Daily check up: Alarm fatigue cited in second death at UMass Memorial

A look at the morning’s top health industry news.

Alarm fatigue cited in patient death: Liz Kowalczyk reports that state investigators have found that alarm fatigue was at least partly to blame for a second patient death at UMass Memorial Medical Center in four years. The 60-year-old man in intensive care died after alarms meant to alert staff of a fast heart rate and potential breathing problems went unanswered for nearly an hour, investigators said. In February, Kowalczyk wrote a two-part investigation of alarm fatigue and its effects nationwide. The latest case demonstrates the persistence of the problem even at a hospital that has worked to address it in recent years.

* **TASKS TO CARRY OUT**
1 – Summarize the news item on alarm fatigue in two sentences.
2 – Write the next part of the morning health news roundup, picking up after its final sentence.

* **EXERCISE DATA**
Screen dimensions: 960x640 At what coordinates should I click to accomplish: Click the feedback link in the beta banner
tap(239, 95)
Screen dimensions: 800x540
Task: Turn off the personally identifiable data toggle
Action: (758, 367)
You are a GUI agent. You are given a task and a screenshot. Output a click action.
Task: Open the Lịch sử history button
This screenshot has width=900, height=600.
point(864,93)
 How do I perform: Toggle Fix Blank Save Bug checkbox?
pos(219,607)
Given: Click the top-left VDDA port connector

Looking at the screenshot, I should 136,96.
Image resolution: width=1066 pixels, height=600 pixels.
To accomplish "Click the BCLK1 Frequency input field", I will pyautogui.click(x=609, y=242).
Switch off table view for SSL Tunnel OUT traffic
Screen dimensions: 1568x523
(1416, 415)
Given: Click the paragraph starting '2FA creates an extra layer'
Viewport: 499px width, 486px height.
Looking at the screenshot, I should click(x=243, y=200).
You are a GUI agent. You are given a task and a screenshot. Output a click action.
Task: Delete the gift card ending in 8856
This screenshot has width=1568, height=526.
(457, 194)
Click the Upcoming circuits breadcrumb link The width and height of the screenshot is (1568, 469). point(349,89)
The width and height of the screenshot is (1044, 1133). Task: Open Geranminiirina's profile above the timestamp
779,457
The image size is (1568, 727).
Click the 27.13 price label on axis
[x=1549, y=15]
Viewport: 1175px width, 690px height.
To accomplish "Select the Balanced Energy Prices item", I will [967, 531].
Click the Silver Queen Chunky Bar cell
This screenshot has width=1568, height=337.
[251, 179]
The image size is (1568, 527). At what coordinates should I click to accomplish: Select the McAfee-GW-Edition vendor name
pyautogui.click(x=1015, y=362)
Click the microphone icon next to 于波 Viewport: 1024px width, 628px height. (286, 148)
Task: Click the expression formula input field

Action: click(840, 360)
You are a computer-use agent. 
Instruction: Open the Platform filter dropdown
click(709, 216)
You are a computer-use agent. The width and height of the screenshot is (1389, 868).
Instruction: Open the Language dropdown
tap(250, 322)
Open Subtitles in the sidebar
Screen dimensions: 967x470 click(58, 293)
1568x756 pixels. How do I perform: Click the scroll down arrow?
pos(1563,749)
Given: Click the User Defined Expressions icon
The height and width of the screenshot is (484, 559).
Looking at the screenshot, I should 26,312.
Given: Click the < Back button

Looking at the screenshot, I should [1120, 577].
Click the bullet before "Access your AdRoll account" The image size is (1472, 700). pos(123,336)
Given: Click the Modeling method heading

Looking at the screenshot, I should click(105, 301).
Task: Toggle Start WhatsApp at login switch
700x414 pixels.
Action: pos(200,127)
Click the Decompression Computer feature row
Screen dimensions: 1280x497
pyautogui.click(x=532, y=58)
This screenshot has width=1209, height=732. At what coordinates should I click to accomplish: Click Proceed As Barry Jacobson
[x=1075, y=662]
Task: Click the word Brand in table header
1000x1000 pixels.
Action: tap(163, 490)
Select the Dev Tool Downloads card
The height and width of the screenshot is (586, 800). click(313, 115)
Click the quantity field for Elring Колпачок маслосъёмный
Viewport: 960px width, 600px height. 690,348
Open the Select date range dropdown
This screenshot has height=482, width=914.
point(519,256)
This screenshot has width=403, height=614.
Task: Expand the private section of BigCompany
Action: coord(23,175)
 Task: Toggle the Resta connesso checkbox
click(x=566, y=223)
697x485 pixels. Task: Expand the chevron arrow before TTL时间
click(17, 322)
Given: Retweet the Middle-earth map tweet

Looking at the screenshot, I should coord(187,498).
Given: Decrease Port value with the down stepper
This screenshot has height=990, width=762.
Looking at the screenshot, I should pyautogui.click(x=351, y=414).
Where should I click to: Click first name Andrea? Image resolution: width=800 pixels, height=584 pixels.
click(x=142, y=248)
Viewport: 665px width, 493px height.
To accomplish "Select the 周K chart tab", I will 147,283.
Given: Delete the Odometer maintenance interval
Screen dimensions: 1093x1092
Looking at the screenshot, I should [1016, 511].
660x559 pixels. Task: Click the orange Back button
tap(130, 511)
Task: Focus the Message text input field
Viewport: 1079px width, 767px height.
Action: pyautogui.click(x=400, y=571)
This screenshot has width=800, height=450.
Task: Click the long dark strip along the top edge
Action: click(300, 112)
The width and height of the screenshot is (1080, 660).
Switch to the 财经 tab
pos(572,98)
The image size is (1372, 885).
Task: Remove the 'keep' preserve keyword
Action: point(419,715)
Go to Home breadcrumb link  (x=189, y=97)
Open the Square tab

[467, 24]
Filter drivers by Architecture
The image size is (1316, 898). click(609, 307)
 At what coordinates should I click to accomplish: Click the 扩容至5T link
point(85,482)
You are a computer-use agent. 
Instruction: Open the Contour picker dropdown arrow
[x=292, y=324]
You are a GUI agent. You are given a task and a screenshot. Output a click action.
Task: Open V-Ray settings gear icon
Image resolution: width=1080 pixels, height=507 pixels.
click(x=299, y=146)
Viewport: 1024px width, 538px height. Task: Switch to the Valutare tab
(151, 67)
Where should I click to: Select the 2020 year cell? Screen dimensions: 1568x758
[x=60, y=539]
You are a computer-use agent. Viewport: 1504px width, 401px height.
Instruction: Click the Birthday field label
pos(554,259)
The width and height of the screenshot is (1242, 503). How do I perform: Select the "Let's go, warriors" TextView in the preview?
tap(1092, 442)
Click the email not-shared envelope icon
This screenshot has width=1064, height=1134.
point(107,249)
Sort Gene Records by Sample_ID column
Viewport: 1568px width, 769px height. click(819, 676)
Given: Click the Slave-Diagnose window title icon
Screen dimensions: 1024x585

* **RESULTS BY TASK**
1 – State investigators found that alarm fatigue was at least partly to blame for a second patient death in four years at UMass Memorial Medical Center, where a 60-year-old man in intensive care died after alarms meant to alert staff of a fast heart rate and potential breathing problems went unanswered for nearly an hour. The case shows that the problem persists even at a hospital that has worked to address it in recent years.

2 –
Hospital group opposes readmission penalty: Rachel Zimmerman reports on the WBUR’s CommonHealth blog that the Massachusetts Hospital Association has sent a letter to Medicaid Director Dr. Julian Harris saying a penalty set to take effect Oct. 1 that will dock hospitals pay if they have high readmission rates is “inexplicable and inexcusable.’’

How to talk to your doctor: Scott Hensley of the NPR Shots blog offers these tips for talking with your doctor. First, “don’t be bashful,’’ he said. And use this cheat sheet from the Agency for Healthcare Research and Quality to prompt a fruitful discussion about your care. The agency also has created a tool to personalize the conversation to your needs.

Cuts to disability insurance: Michelle Andrews writes for Kaiser Health News about how disability insurance is following the trend in health insurance: Companies that offer it are shifting more of the cost onto employees. Among the employers who offer it, 37 percent paid the entire premium last year, down from 49 percent in 2002, she writes.